No falla. Por su propia dinámica, donde aparece el paco se revela la existencia de laboratorios de cocaína, así como hay caballos donde aparece bosta.
En 2008, el sonado caso de la ruta de la efedrina, y su triple asesinato, descubría una nueva dimensión del problema en la Argentina. A partir de entonces surgieron, sobre la superficie de los medios, otras sustancias y otros ámbitos, y los primeros laboratorios clandestinos del país. Y comenzó el combate. La lucha del gato y el ratón.

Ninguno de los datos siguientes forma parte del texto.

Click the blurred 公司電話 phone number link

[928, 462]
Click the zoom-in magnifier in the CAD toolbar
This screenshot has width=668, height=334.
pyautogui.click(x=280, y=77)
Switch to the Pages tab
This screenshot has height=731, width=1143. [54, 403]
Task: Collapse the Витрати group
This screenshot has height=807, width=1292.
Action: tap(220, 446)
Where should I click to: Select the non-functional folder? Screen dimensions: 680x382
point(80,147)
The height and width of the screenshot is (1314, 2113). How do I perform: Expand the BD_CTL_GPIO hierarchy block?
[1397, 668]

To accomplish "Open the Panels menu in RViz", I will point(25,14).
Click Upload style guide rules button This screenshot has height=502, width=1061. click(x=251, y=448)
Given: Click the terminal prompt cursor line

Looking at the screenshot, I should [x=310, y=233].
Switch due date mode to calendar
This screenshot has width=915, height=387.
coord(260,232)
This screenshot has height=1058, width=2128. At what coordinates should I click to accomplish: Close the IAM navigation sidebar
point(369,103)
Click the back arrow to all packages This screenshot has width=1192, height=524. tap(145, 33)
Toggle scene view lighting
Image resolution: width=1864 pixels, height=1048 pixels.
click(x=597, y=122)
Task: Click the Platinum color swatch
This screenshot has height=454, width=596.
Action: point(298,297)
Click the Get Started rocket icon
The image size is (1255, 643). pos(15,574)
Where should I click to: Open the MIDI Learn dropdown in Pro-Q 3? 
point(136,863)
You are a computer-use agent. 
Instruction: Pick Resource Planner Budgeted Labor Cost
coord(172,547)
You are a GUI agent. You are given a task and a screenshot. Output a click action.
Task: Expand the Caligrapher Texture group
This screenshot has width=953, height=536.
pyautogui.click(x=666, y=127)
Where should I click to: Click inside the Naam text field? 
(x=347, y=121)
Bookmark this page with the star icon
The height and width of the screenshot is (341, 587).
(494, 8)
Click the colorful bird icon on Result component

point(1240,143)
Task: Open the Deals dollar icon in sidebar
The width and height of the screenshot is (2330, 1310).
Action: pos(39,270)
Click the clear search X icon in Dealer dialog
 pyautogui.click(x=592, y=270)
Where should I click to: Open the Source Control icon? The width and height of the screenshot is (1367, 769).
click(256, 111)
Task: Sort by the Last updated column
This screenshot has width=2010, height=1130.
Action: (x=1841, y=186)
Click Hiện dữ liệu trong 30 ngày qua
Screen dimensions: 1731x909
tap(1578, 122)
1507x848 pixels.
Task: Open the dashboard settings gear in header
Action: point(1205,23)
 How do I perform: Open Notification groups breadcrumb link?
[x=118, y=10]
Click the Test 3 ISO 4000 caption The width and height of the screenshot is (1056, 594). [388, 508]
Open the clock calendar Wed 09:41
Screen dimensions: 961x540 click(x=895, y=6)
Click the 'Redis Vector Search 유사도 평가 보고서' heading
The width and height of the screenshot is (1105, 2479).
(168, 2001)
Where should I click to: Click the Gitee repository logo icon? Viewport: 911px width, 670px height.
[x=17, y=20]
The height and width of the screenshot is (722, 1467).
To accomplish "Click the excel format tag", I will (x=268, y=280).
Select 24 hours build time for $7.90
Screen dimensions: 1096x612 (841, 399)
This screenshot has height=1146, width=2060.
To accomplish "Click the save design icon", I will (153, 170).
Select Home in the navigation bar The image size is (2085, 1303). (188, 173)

En 2012, las fuerzas de seguridad desmantelaron dos laboratorios de cocaína, que según las autoridades, procesaban más de 6 toneladas al año. En 2013, la Policía Federal y la Bonaerense decomisaron casi otras seis toneladas. Porque el gato siempre atrapa algún ratón. Pero los ratones siempre son más.
Una producción sencilla, de baja inversión inicial y alta renta, alienta una industria que se renueva a diario burlando todos los controles legales con destreza global.
Por ahora, sin embargo, en el país no se registran casos de krokodil, ivory wave o miau miau; y la palabra oxi todavía remite a una marca de calzados, o de pinturas. Los pocos medios argentinos que se ocupan del tema lo ven como una nueva droga que aterra al Brasil. Así como hace años miraban el crack.
Quizás el ministro Berni tiene razón, y Escobar Gaviria tenía razón.